(Stored items)
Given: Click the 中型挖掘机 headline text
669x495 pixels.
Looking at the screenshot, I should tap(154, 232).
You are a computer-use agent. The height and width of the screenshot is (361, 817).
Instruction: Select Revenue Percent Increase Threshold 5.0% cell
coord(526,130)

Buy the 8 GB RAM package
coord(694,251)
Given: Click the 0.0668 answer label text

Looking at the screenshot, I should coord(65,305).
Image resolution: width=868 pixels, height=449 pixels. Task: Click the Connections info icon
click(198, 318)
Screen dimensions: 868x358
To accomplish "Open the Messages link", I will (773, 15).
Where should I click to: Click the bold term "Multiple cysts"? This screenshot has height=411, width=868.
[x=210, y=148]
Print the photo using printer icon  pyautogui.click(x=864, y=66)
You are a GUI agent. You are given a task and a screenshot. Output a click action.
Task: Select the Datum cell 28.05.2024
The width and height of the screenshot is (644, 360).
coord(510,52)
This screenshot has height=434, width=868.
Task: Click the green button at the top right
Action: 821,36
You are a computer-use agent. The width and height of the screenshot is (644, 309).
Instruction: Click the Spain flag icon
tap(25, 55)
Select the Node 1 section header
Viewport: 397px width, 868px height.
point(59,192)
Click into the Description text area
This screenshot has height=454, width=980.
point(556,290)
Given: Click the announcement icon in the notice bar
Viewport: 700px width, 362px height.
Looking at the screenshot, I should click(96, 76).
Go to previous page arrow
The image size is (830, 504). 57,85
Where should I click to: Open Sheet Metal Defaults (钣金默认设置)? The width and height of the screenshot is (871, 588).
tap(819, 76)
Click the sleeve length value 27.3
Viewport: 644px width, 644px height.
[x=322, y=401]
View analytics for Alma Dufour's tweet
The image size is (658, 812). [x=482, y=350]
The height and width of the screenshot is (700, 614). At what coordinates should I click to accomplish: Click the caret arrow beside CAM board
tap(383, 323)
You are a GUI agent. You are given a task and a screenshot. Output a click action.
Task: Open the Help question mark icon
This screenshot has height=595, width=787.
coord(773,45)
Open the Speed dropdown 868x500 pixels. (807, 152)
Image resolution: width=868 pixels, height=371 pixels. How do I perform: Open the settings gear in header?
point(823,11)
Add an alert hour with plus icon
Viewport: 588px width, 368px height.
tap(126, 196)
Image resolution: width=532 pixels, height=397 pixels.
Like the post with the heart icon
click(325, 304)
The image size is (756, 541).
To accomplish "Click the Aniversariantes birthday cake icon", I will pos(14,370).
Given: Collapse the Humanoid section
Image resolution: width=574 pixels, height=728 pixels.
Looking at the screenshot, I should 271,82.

◆ **WORK REQUEST**: Every line above with the string "section" in it should be copied into the answer.

◆ **RESULT**:
Select the Node 1 section header
Given: Collapse the Humanoid section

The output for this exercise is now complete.